◆ **THE PROBLEM**:
Give back all of the data exactly as it stands, with the pictures removed.

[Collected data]

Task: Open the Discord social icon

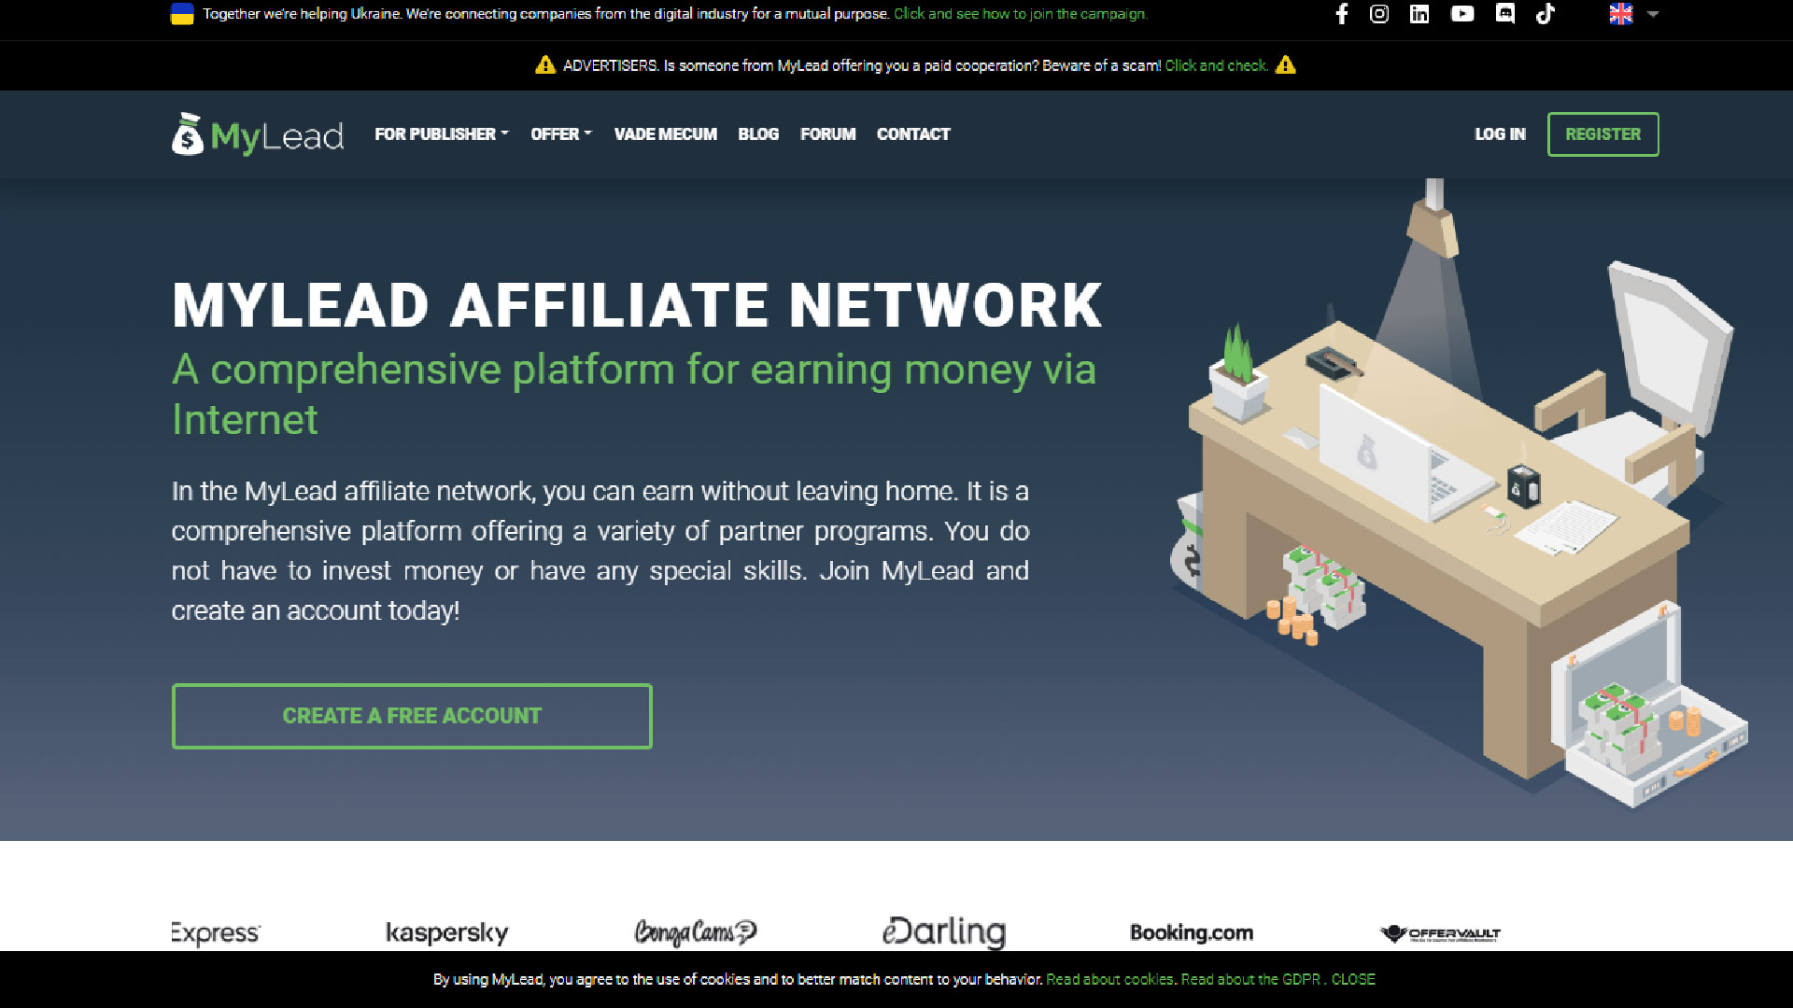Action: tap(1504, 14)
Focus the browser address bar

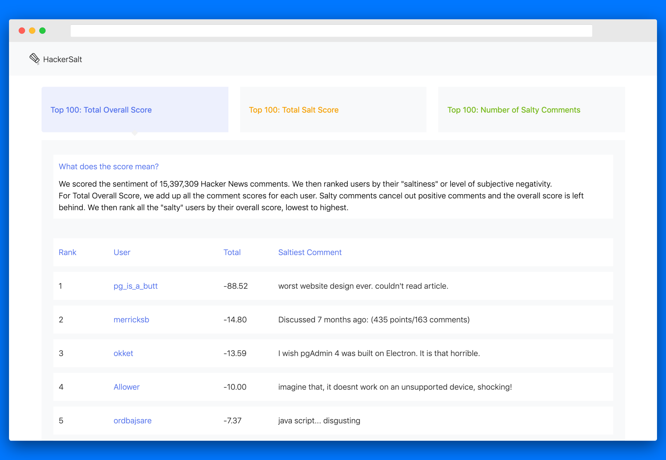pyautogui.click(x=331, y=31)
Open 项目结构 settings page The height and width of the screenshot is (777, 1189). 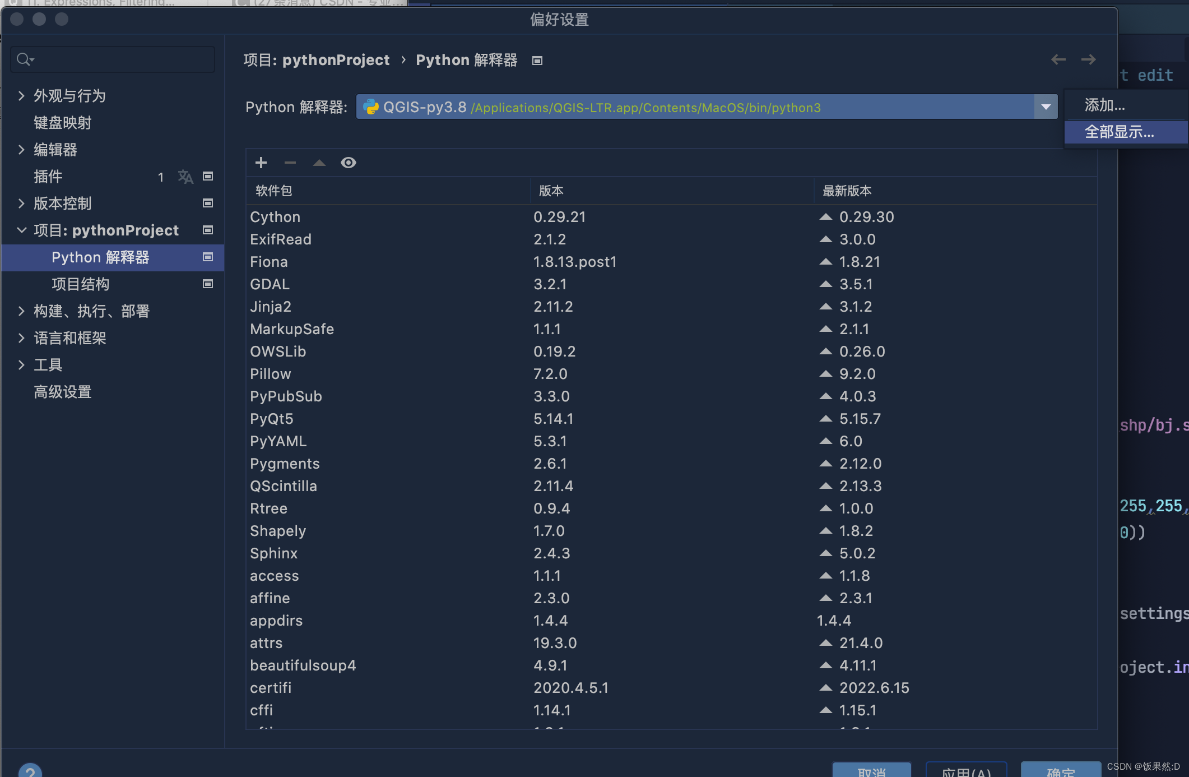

◆ **SOLVED EXERCISE**:
Task: Open the Discord social icon

Action: tap(1504, 14)
Focus the browser address bar

pyautogui.click(x=331, y=31)
Open 项目结构 settings page The height and width of the screenshot is (777, 1189). 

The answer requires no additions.